Description of the task
Give back, word for word, the lines in the listing below from the one holding "BEST RATED (39, 75)" down to the one holding "Перезвонить? (18, 170)", both ends included.

Supplied records
☆ ☆ ☆ ☆

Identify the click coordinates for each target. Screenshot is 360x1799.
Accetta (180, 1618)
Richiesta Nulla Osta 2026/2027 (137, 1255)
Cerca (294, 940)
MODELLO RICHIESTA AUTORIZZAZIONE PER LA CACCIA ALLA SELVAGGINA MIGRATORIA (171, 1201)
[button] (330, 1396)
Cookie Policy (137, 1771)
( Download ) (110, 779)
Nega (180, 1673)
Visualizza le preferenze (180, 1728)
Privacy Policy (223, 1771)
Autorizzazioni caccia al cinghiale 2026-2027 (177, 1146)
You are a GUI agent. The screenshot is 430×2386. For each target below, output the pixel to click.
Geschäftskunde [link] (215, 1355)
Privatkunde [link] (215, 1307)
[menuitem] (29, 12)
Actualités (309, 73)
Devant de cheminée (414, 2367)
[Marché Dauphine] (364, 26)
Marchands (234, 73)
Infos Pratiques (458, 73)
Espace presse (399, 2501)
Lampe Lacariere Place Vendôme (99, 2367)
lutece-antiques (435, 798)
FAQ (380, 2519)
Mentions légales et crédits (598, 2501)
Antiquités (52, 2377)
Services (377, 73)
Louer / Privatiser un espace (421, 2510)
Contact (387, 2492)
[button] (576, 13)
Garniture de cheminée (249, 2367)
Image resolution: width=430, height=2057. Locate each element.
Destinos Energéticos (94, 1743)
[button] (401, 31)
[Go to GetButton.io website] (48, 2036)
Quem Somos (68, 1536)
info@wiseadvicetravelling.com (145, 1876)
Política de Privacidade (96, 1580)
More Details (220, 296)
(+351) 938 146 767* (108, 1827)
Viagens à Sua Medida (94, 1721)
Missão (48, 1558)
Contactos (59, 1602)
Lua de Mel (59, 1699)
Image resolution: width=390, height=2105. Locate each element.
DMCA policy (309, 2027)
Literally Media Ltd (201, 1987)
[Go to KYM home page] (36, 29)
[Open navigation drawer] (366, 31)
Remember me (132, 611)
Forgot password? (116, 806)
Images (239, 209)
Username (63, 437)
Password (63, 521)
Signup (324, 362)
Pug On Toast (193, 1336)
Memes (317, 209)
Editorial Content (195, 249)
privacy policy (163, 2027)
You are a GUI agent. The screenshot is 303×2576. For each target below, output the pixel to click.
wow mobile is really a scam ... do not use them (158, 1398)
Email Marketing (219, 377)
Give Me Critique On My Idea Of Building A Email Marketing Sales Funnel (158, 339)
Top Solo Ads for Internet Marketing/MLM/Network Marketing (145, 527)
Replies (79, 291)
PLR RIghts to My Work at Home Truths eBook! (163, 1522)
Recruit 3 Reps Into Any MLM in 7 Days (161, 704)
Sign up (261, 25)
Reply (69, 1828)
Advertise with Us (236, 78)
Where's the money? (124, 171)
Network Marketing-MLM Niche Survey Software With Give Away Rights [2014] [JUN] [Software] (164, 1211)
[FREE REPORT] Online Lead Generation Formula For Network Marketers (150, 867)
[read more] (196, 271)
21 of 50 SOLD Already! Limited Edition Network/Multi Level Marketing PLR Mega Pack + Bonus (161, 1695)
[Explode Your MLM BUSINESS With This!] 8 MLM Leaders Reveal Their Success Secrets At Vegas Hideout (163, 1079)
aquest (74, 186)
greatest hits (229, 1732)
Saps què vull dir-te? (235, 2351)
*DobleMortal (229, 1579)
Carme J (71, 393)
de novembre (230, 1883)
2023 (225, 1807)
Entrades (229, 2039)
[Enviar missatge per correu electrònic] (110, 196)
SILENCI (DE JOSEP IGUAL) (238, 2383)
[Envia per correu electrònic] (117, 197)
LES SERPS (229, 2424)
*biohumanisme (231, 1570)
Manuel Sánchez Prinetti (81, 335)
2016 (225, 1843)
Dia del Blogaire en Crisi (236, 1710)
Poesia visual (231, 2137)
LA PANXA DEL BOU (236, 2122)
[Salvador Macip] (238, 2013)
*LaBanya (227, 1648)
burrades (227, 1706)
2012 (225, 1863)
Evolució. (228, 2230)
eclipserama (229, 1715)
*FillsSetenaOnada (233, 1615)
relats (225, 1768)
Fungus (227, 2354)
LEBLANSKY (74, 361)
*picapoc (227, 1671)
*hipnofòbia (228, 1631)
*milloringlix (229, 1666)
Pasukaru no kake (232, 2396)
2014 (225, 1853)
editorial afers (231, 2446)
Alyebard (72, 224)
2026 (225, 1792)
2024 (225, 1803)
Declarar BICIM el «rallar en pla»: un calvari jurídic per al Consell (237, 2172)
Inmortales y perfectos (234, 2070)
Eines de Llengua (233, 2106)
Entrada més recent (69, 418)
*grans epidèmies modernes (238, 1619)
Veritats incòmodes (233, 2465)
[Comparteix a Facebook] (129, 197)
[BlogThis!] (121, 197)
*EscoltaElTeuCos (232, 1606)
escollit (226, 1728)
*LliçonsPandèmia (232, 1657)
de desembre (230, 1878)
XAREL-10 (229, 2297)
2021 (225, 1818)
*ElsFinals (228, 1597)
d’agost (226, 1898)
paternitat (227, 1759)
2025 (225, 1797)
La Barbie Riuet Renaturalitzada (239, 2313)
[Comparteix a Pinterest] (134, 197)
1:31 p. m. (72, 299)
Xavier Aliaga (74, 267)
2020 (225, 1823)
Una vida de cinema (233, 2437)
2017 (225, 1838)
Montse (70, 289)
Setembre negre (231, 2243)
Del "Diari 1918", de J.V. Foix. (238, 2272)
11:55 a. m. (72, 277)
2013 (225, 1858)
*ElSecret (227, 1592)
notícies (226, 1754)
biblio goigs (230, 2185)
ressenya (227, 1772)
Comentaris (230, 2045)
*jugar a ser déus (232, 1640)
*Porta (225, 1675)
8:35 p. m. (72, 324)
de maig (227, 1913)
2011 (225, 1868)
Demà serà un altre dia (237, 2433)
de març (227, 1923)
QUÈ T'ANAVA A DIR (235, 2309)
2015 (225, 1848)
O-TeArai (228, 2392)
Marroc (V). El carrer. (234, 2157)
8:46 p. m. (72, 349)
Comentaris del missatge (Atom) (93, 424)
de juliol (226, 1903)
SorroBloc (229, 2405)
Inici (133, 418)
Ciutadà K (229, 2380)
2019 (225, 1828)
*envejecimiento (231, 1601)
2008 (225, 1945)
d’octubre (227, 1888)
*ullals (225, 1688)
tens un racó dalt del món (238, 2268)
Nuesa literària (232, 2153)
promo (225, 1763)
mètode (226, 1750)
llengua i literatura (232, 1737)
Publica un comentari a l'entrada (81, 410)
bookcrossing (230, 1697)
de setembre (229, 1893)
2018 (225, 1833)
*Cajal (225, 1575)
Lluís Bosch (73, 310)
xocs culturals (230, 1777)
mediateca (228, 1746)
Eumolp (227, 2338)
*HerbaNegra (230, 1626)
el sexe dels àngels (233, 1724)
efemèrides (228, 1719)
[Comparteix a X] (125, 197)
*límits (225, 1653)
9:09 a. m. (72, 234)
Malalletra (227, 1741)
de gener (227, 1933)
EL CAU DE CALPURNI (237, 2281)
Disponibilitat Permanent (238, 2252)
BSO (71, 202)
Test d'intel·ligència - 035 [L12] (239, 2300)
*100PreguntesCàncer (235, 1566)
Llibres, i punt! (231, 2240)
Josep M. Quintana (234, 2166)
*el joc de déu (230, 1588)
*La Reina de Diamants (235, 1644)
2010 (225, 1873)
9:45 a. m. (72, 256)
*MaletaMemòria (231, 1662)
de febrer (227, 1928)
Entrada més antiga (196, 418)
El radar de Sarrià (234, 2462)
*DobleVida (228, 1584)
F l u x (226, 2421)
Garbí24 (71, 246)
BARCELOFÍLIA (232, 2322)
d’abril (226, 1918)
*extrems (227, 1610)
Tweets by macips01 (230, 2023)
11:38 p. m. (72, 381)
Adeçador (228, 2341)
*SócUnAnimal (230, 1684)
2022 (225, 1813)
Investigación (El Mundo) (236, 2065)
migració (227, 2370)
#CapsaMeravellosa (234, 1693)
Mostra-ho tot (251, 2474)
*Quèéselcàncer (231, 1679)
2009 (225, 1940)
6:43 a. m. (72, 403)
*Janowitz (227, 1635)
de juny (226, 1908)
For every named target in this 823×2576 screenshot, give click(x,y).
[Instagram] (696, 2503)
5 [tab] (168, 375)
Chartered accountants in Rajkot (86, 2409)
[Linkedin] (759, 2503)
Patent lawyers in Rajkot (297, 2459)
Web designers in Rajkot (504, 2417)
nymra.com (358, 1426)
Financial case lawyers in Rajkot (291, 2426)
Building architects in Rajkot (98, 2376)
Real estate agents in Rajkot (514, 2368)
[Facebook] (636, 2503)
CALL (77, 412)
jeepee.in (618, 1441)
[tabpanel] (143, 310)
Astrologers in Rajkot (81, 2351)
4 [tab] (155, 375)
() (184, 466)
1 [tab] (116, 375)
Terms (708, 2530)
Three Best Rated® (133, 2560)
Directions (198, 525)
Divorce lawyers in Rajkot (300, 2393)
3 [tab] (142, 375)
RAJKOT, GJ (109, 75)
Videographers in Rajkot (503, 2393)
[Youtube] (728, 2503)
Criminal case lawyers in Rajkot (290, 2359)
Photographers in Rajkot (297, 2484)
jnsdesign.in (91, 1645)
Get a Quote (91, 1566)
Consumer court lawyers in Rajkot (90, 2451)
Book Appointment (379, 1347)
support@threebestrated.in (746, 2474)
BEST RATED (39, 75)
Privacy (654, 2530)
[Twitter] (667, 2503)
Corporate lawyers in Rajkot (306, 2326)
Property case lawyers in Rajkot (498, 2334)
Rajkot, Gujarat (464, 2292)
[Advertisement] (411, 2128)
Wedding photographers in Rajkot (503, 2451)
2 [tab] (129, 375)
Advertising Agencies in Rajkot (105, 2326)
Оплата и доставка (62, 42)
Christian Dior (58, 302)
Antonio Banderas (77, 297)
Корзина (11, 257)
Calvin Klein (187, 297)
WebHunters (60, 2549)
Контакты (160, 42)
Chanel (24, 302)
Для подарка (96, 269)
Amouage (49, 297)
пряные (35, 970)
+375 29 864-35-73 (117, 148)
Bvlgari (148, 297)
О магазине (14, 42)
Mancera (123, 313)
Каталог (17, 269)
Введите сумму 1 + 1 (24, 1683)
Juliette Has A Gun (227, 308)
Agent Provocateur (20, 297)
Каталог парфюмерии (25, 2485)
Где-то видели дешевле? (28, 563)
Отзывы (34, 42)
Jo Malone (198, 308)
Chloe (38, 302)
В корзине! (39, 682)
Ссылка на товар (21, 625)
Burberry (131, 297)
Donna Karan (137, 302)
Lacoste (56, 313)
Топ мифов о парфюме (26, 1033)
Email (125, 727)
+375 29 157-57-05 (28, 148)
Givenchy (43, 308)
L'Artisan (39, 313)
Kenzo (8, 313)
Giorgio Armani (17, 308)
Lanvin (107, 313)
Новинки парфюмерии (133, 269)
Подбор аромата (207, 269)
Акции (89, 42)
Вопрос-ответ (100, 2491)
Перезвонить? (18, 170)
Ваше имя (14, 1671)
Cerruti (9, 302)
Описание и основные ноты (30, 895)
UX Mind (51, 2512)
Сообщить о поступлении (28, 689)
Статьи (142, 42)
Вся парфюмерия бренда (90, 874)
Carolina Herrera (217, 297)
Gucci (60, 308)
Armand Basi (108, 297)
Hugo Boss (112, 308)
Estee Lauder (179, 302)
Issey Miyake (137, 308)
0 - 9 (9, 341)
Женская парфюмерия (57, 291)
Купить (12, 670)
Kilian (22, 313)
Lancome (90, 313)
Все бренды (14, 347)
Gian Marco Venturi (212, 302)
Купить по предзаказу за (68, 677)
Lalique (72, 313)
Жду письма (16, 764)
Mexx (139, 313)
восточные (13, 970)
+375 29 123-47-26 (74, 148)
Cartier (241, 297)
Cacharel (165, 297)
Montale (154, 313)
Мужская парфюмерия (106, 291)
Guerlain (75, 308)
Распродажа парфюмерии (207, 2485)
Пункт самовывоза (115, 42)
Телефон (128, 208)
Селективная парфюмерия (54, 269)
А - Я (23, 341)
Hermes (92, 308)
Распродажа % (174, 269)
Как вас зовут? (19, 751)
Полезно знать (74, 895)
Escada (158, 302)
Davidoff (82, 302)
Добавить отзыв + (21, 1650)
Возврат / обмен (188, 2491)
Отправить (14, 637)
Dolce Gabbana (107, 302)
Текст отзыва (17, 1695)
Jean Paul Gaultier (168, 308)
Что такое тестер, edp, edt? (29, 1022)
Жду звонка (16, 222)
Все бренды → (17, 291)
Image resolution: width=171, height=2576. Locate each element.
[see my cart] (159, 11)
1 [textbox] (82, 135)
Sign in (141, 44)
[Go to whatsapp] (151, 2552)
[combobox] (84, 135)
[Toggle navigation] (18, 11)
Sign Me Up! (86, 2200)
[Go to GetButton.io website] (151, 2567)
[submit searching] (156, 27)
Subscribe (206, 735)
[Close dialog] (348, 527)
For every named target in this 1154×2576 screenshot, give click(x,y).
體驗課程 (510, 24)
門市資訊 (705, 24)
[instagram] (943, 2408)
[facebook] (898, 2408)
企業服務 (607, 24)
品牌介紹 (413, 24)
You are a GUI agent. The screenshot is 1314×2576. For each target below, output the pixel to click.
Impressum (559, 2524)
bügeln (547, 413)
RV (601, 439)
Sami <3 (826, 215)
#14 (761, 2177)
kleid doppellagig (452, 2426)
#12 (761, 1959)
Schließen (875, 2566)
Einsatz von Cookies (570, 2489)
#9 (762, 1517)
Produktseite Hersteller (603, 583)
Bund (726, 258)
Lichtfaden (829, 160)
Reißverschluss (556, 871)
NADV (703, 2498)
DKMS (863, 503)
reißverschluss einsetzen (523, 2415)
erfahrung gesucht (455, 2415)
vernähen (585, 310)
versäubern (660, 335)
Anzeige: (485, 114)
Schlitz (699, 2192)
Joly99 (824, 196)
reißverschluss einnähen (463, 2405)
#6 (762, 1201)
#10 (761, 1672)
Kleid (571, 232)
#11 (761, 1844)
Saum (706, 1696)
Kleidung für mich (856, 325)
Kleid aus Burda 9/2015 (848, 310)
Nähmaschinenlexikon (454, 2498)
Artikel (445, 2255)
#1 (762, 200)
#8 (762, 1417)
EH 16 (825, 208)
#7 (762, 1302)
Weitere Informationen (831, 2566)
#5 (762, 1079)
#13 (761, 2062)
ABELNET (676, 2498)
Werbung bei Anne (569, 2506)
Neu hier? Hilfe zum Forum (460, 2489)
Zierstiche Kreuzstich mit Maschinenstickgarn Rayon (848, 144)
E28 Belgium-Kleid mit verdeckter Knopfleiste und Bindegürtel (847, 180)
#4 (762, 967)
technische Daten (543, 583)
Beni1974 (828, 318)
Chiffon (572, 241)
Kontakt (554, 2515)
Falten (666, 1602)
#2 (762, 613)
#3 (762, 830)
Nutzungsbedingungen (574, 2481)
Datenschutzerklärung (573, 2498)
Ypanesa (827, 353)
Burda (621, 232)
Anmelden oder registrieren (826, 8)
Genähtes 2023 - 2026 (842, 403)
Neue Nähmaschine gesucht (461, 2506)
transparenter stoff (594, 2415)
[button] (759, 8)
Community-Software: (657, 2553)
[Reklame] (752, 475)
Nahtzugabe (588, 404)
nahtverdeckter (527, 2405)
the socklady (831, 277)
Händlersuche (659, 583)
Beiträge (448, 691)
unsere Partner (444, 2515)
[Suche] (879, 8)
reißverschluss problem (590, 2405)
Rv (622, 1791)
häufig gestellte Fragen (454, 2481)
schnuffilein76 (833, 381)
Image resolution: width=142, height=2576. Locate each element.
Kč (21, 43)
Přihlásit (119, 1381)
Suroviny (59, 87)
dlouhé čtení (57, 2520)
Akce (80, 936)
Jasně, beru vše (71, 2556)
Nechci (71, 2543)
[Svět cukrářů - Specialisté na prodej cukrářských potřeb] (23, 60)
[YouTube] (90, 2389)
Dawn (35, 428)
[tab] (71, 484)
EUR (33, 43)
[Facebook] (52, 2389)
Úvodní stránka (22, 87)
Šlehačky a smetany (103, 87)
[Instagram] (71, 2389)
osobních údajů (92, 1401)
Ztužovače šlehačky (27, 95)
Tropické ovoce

☆ ☆ ☆ ☆

Answer to this exercise
BEST RATED (39, 75)
Privacy (654, 2530)
[Twitter] (667, 2503)
Corporate lawyers in Rajkot (306, 2326)
Property case lawyers in Rajkot (498, 2334)
Rajkot, Gujarat (464, 2292)
[Advertisement] (411, 2128)
Wedding photographers in Rajkot (503, 2451)
2 [tab] (129, 375)
Advertising Agencies in Rajkot (105, 2326)
Оплата и доставка (62, 42)
Christian Dior (58, 302)
Antonio Banderas (77, 297)
Корзина (11, 257)
Calvin Klein (187, 297)
WebHunters (60, 2549)
Контакты (160, 42)
Chanel (24, 302)
Для подарка (96, 269)
Amouage (49, 297)
пряные (35, 970)
+375 29 864-35-73 (117, 148)
Bvlgari (148, 297)
О магазине (14, 42)
Mancera (123, 313)
Каталог (17, 269)
Введите сумму 1 + 1 (24, 1683)
Juliette Has A Gun (227, 308)
Agent Provocateur (20, 297)
Каталог парфюмерии (25, 2485)
Где-то видели дешевле? (28, 563)
Отзывы (34, 42)
Jo Malone (198, 308)
Chloe (38, 302)
В корзине! (39, 682)
Ссылка на товар (21, 625)
Burberry (131, 297)
Donna Karan (137, 302)
Lacoste (56, 313)
Топ мифов о парфюме (26, 1033)
Email (125, 727)
+375 29 157-57-05 (28, 148)
Givenchy (43, 308)
L'Artisan (39, 313)
Kenzo (8, 313)
Giorgio Armani (17, 308)
Lanvin (107, 313)
Новинки парфюмерии (133, 269)
Подбор аромата (207, 269)
Акции (89, 42)
Вопрос-ответ (100, 2491)
Перезвонить? (18, 170)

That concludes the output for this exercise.